[Screenshot grounding data]
▼

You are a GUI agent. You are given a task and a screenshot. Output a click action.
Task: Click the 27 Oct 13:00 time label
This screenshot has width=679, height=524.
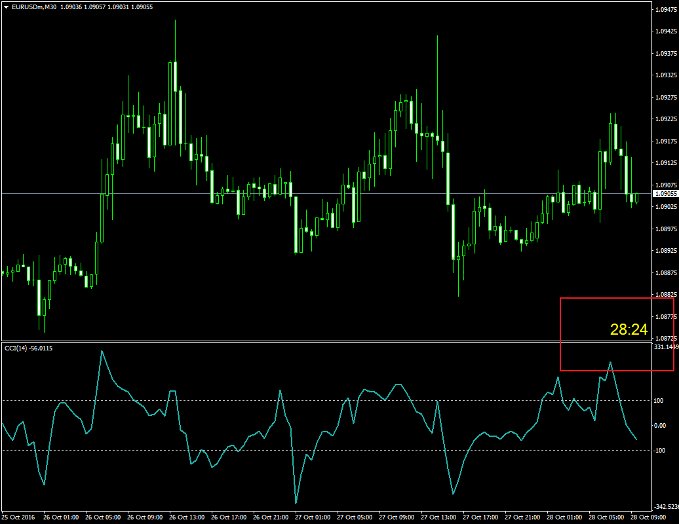[438, 517]
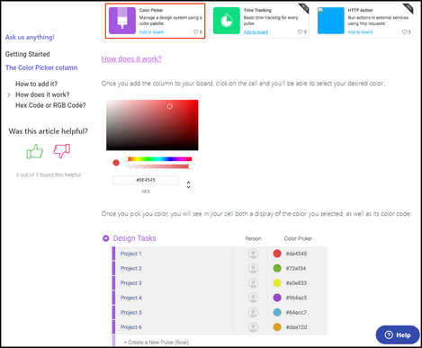Click the hex code input field

pos(146,180)
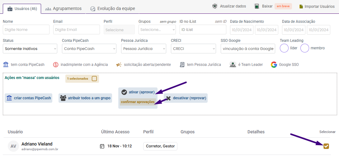This screenshot has height=158, width=339.
Task: Open the CRECI filter dropdown
Action: coord(193,49)
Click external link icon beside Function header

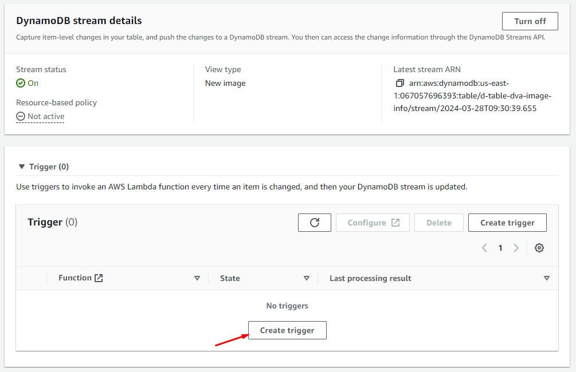pos(99,278)
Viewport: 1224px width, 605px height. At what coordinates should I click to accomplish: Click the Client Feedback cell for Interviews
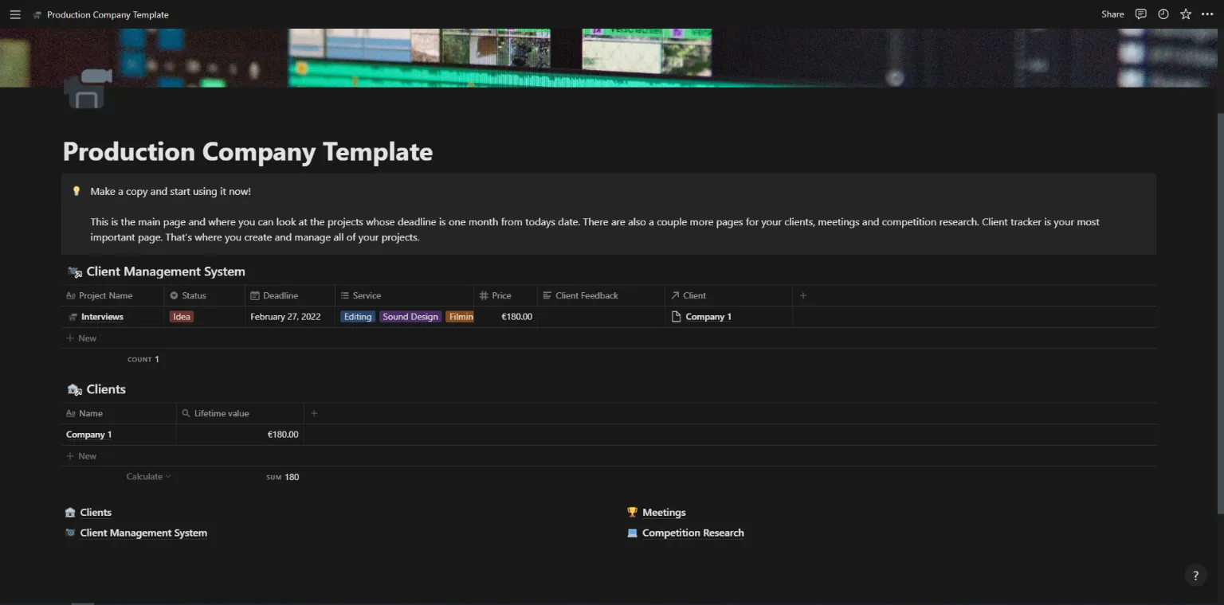pyautogui.click(x=602, y=317)
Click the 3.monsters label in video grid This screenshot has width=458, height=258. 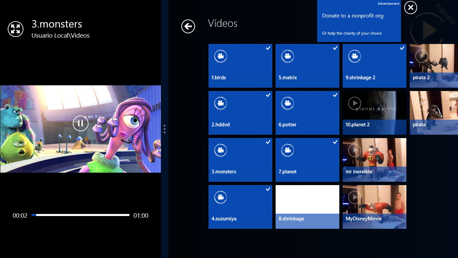point(224,172)
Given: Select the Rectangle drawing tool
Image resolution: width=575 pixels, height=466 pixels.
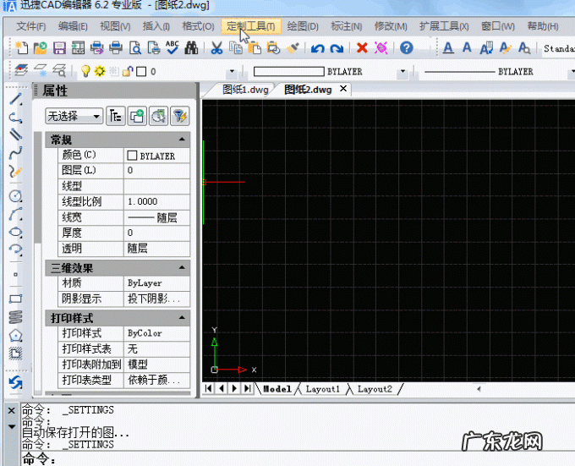Looking at the screenshot, I should [15, 299].
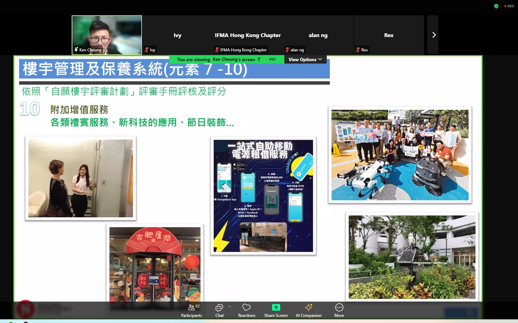Open the Chat panel
518x323 pixels.
coord(219,310)
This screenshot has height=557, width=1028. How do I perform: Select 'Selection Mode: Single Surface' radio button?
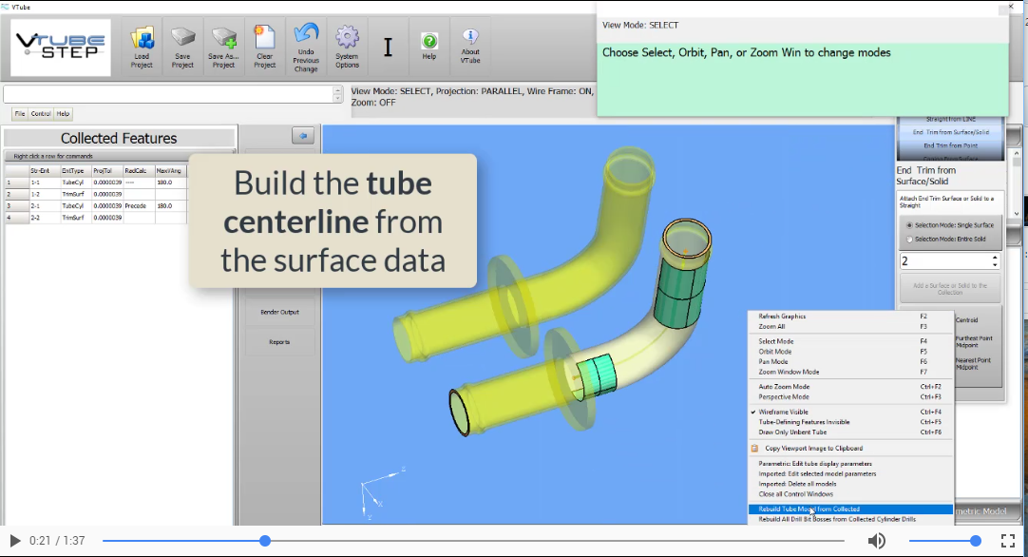[908, 225]
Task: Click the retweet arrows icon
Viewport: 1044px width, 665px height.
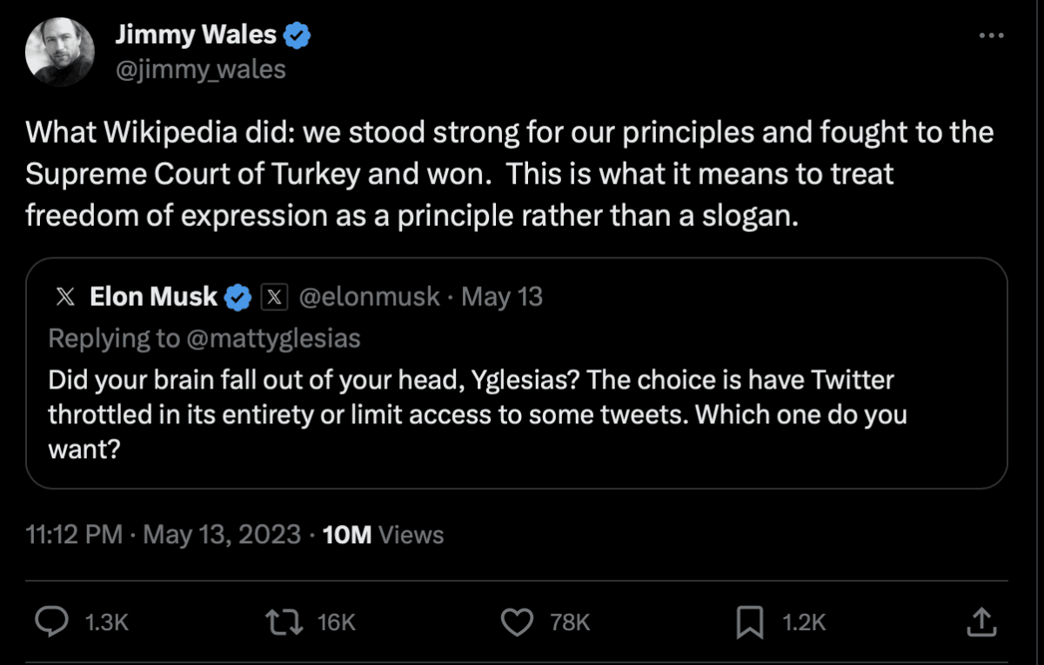Action: (285, 621)
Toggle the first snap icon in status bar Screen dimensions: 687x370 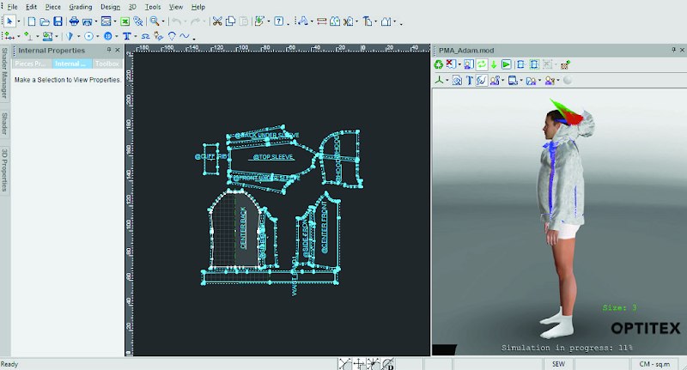[x=344, y=364]
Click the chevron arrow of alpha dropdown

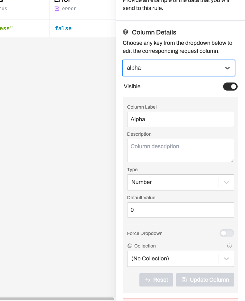pos(227,68)
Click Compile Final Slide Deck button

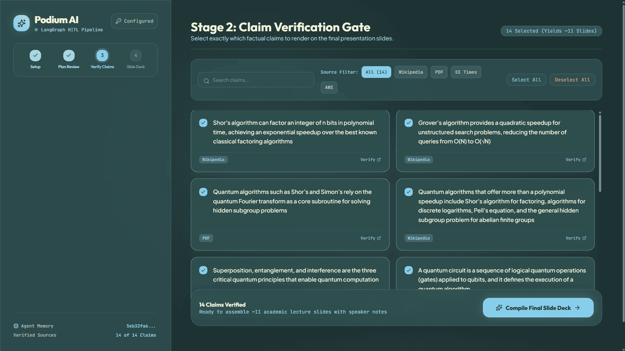tap(538, 308)
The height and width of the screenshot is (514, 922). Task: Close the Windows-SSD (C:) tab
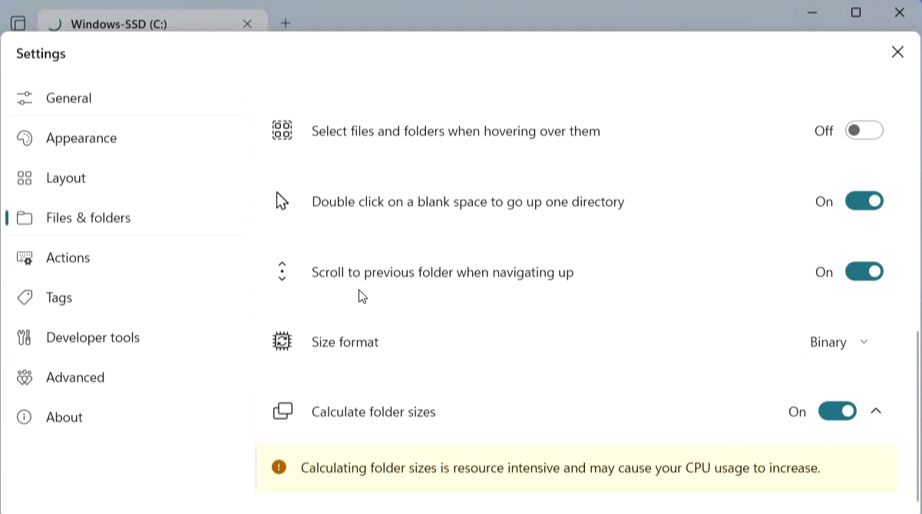tap(247, 24)
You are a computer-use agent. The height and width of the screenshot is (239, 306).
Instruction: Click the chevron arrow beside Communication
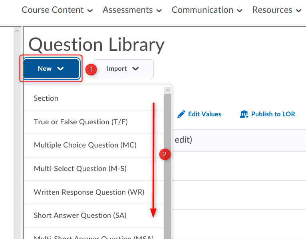[240, 11]
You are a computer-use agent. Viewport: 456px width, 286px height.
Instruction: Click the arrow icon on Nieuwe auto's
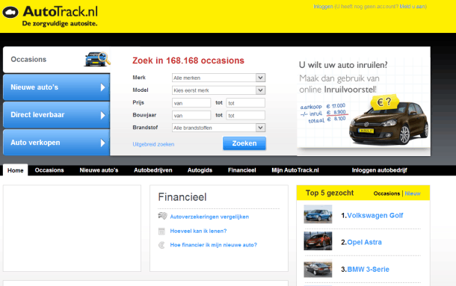point(102,87)
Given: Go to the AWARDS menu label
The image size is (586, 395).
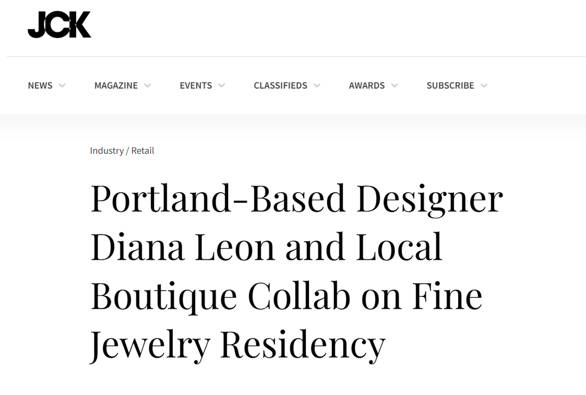Looking at the screenshot, I should (367, 85).
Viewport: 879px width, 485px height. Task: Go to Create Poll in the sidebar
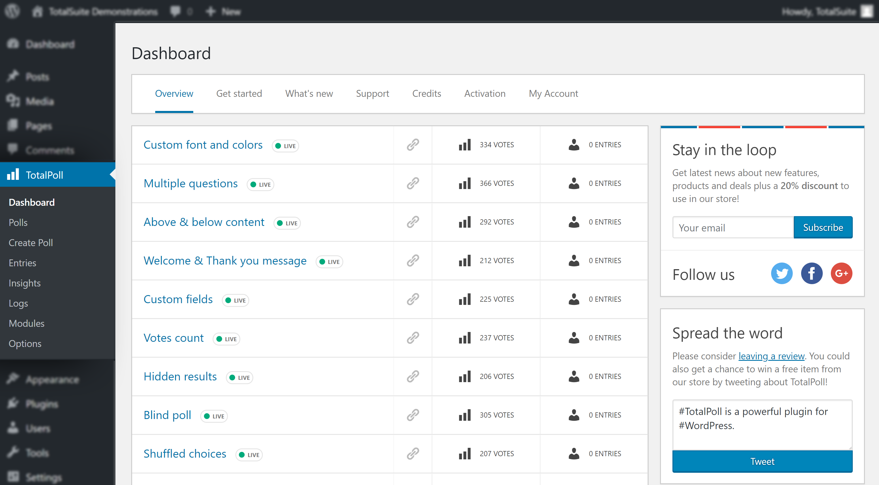pyautogui.click(x=31, y=243)
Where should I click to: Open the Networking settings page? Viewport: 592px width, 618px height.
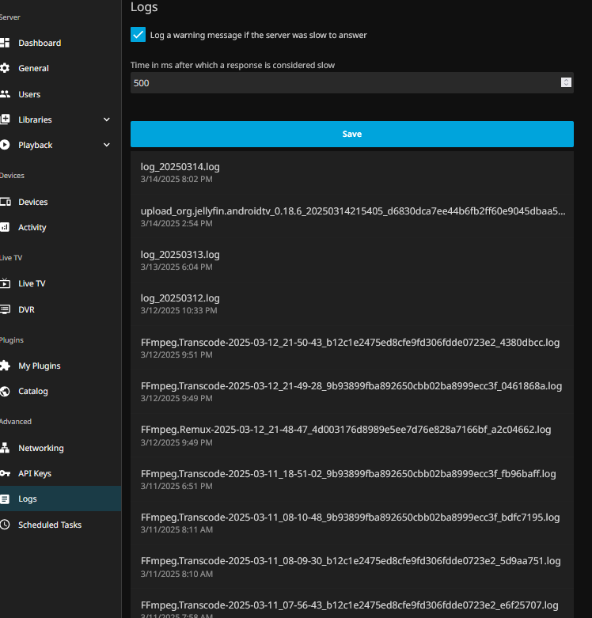pos(40,448)
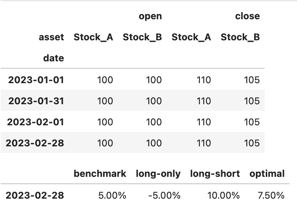Select the 2023-01-01 row label
Screen dimensions: 297x207
[x=36, y=80]
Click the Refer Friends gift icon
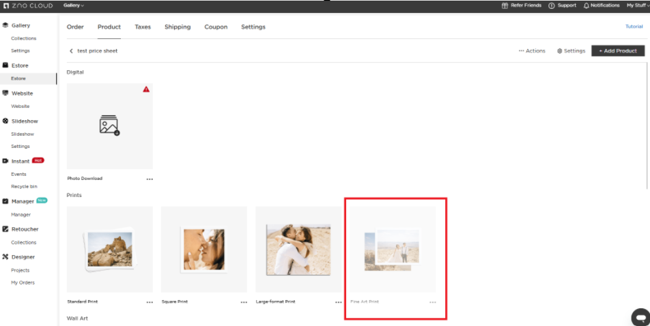The image size is (650, 326). [x=505, y=5]
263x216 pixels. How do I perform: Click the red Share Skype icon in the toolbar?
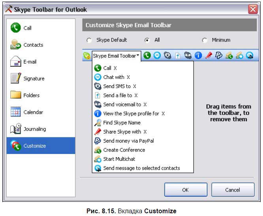pyautogui.click(x=209, y=56)
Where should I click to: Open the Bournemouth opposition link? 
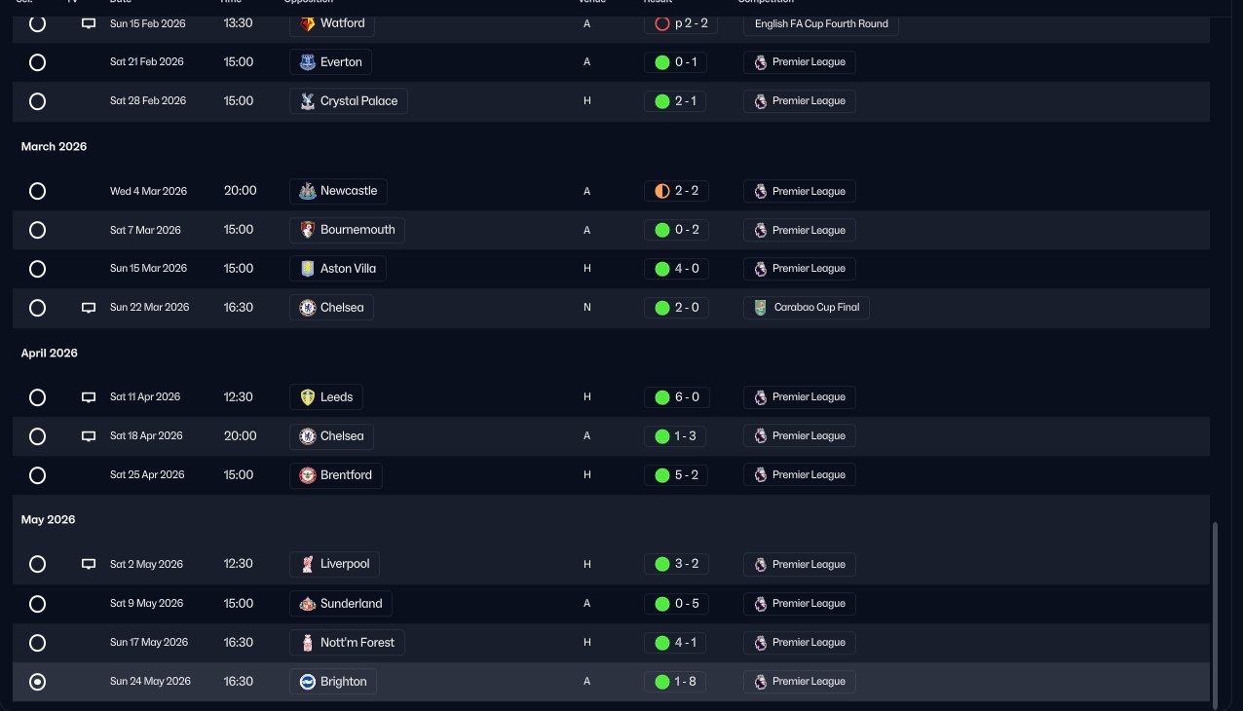tap(348, 230)
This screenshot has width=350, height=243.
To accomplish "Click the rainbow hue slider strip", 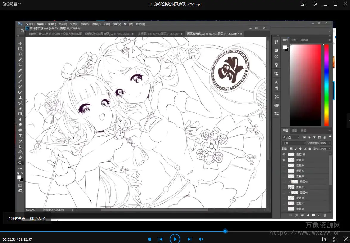I will pos(326,85).
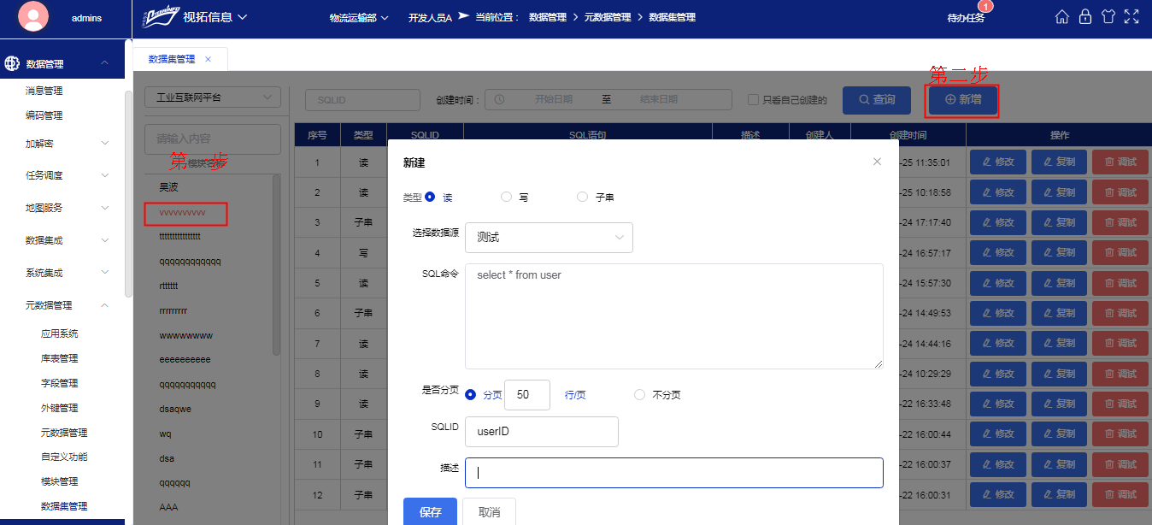Open the theme shirt icon
1152x525 pixels.
click(1108, 17)
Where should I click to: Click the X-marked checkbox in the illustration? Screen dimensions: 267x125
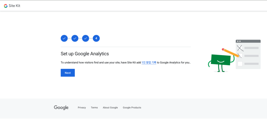[x=240, y=48]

▲

→ **Exercise goal**
In the entries above, find the line containing "The height and width of the screenshot is (514, 922)." and the line containing "You are a computer-use agent. Viewport: 456px", then copy both and every line between them exactly, without any picture.

→ **Response area**
The height and width of the screenshot is (514, 922). Task: Close the Windows-SSD (C:) tab
tap(247, 24)
You are a computer-use agent. The height and width of the screenshot is (239, 306).
Instruction: Click the chevron arrow beside Communication
[240, 11]
You are a computer-use agent. Viewport: 456px width, 286px height.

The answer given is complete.